Taurus, April 20th–May 20th
There’s no way you’re going back to working in the office, especially after you were fired for gross incompetence and charged with embezzlement. You’d like to see them try!
Gemini, May 21st–June 21st
You’re fully aware it’s bad luck to break a mirror. But that twat was giving you the eyeball so you went in with the head. No regrets.
Cancer, June 22nd–July 22nd
Stop filling up that online shopping cart and visit your local, independent retailer. Then you can at least see how big 14 inches actually is before you commit.
Leo, July 23rd–August 22nd
This week you will meet a tall, dark stranger who brings tremendous good fortune. Or you should, but your Nan won’t open the door to him because he sounds foreign.

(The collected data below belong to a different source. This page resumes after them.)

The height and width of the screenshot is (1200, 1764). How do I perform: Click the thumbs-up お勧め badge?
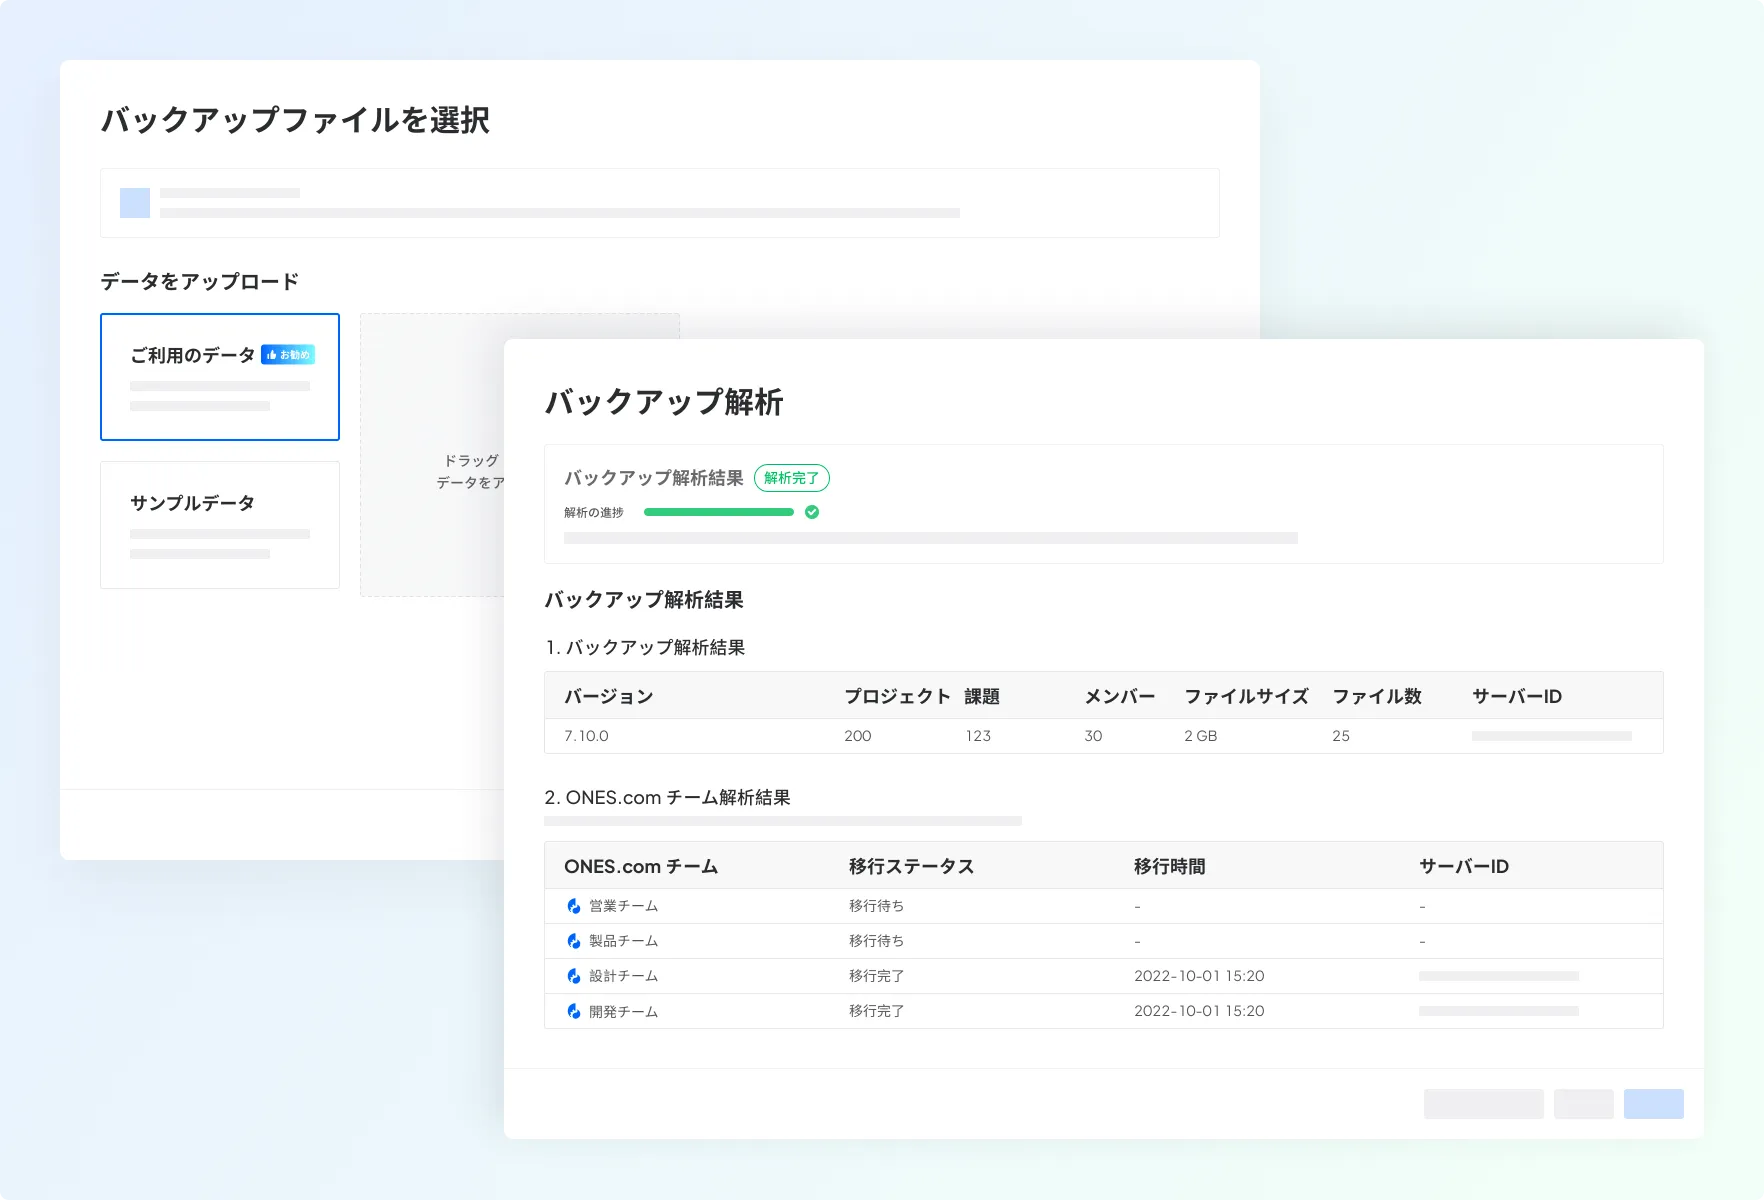coord(288,355)
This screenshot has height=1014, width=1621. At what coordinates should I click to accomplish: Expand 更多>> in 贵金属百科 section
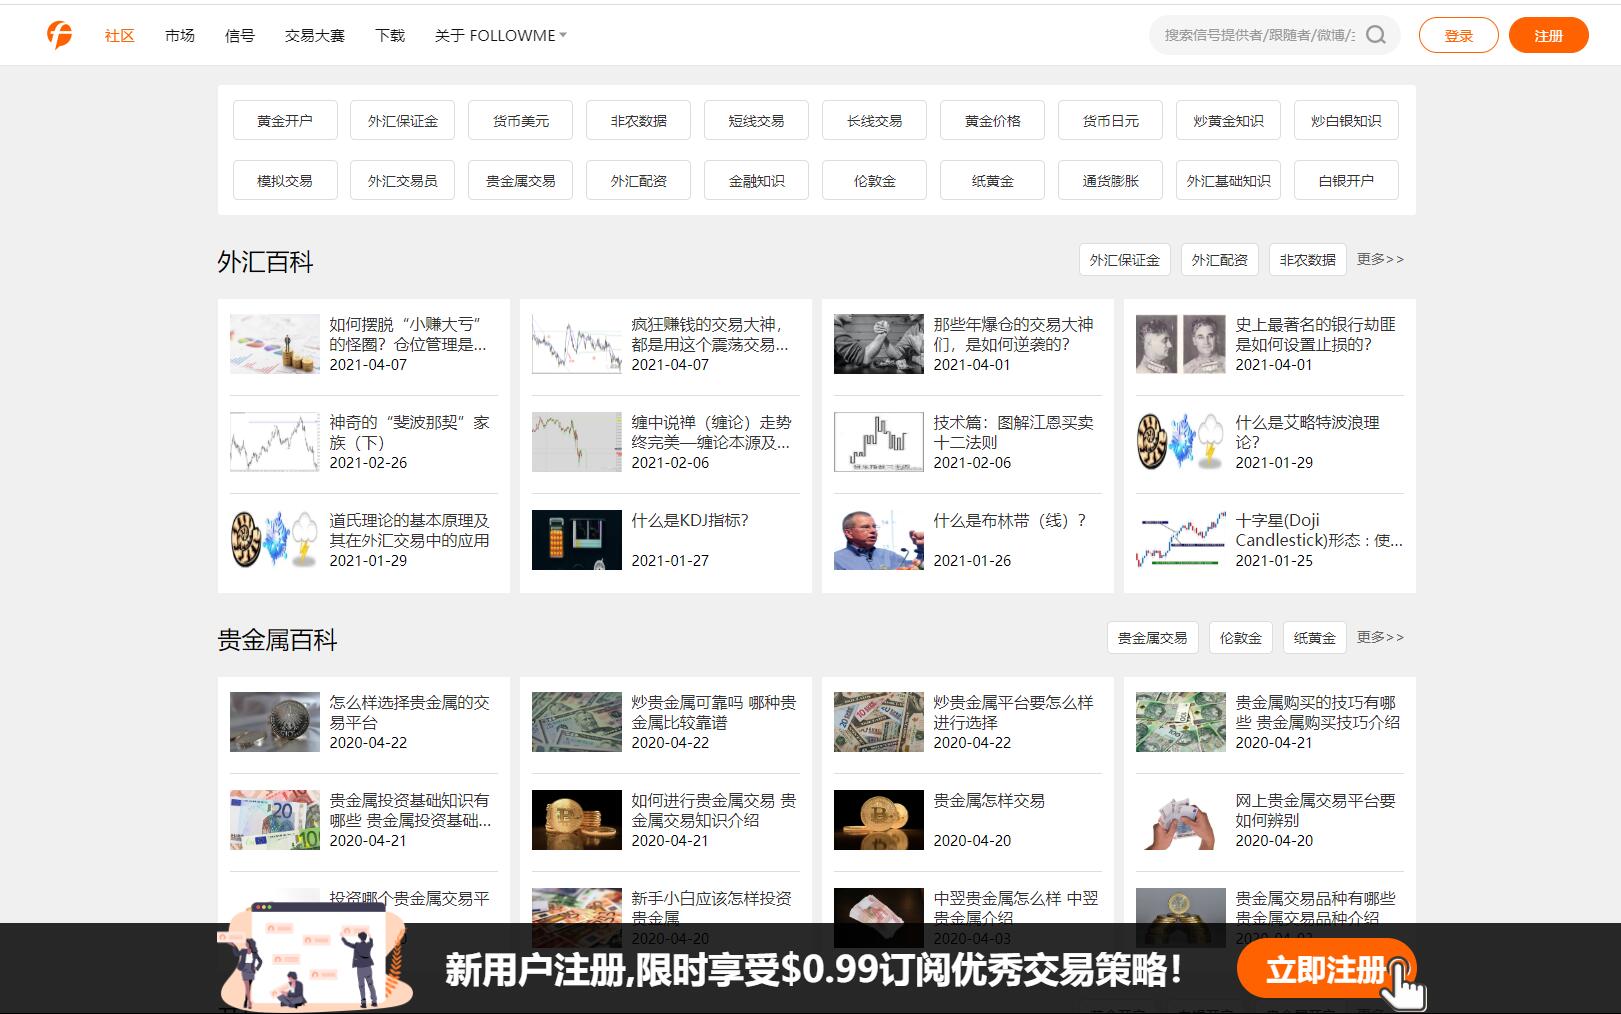tap(1380, 637)
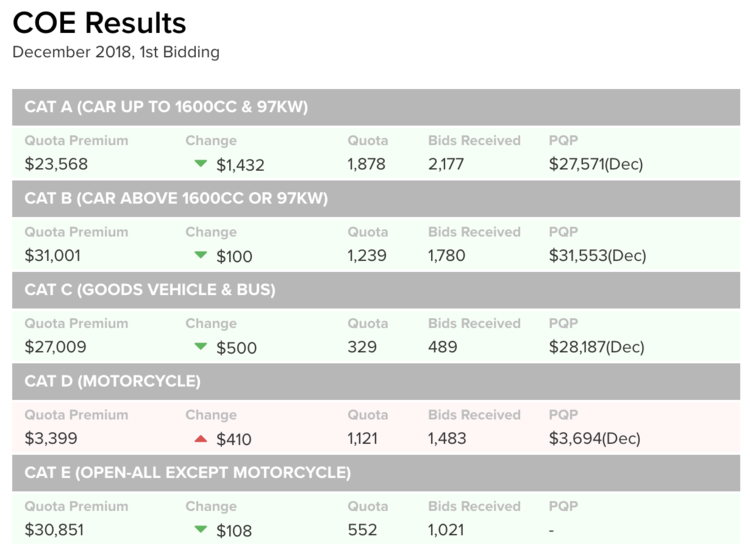Screen dimensions: 750x556
Task: Click Cat D PQP value $3,694(Dec)
Action: point(595,438)
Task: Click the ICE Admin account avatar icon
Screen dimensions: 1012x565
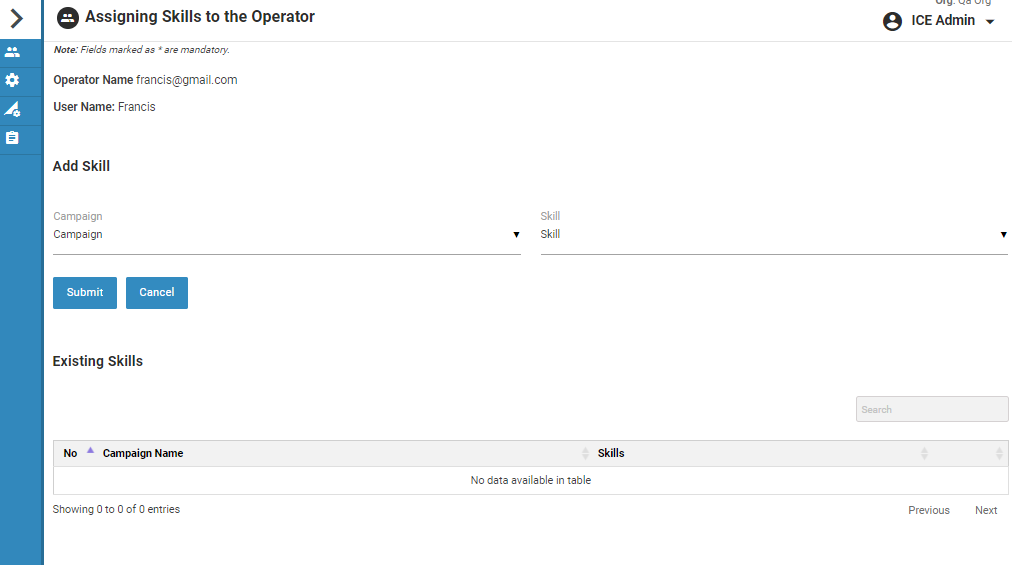Action: [x=892, y=21]
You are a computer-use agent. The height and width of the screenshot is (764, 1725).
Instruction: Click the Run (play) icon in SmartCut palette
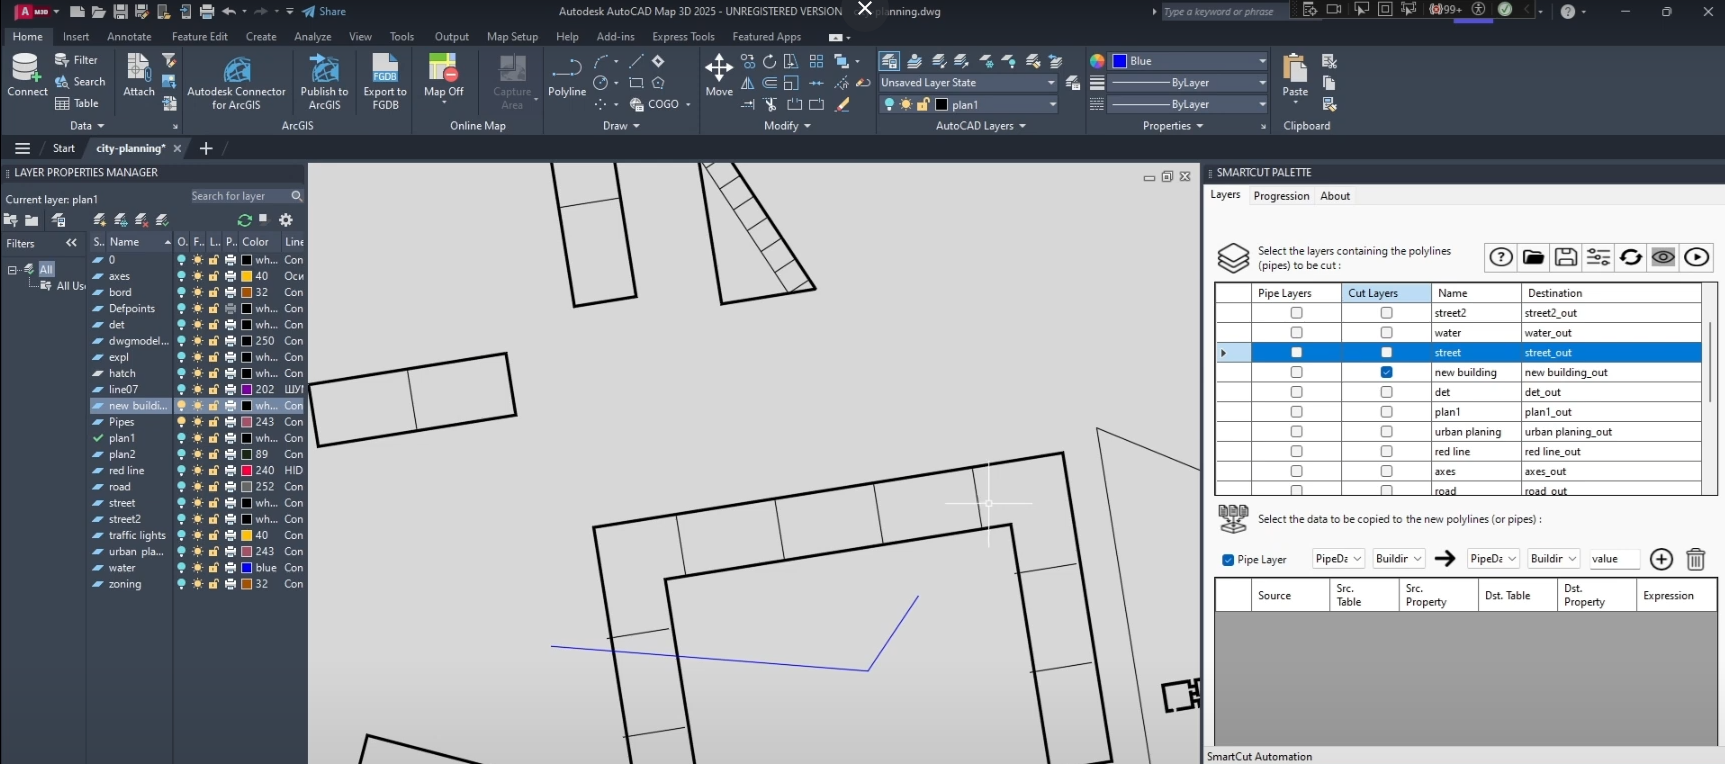click(x=1696, y=257)
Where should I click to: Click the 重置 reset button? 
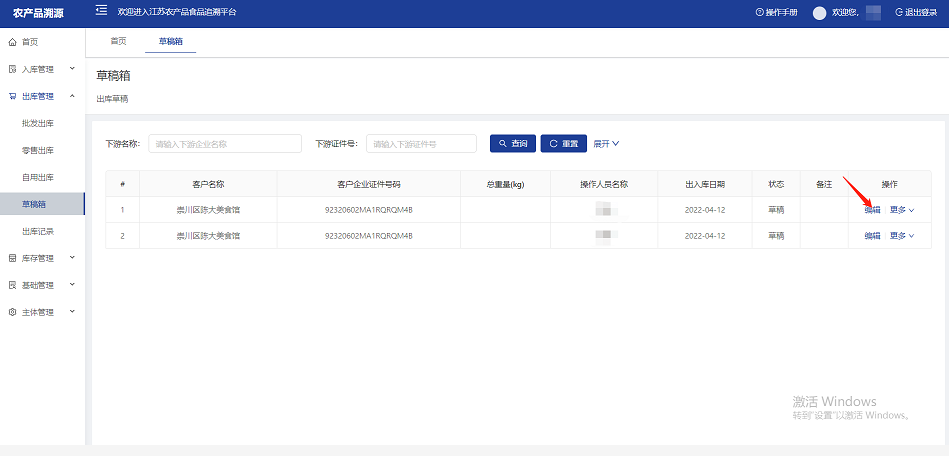point(563,144)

Virgo, August 23rd–September 22nd
Like a Virgo, touched for the very first time, by Barry Hassall behind the chemistry block after the school disco.
Libra, September 23rd–October 22nd
FIXED PENALTY NOTICE: you discussed contemporary Iranian cinema in less than glowing terms while in a signposted liberal area. Pay £60 within 28 days or £120 thereafter.
Scorpio, October 23rd–November 22nd
Drake’s a Scorpio. Your pathetic little life could not be more diametrically opposed to his life of mansions and girls and success. And you still believe in this astrological bollocks?
Sagittarius, November 22nd–December 21st
Whichever spammer emailed ‘Hey whats up, want to kiss my tits’ wildly overestimated your erotic stimulation response time if they thought you’d last long enough to click the link.
Capricorn, December 22nd–January 19th
Who’s the bastard in the black? Darth Vader maybe? He certainly fits the criteria.
Aquarius, January 20th–February 18th
‘Take care of the pennies and the pounds will take care of themselves’ sounds great until you’re up in court on charges of pound neglect.
Pisces, February 19th–March 20th
‘Dress for the job you want, not the job you have,’ is what you’ll tell HR when they ask why you walked into a key stakeholder morning meeting wearing assless chaps.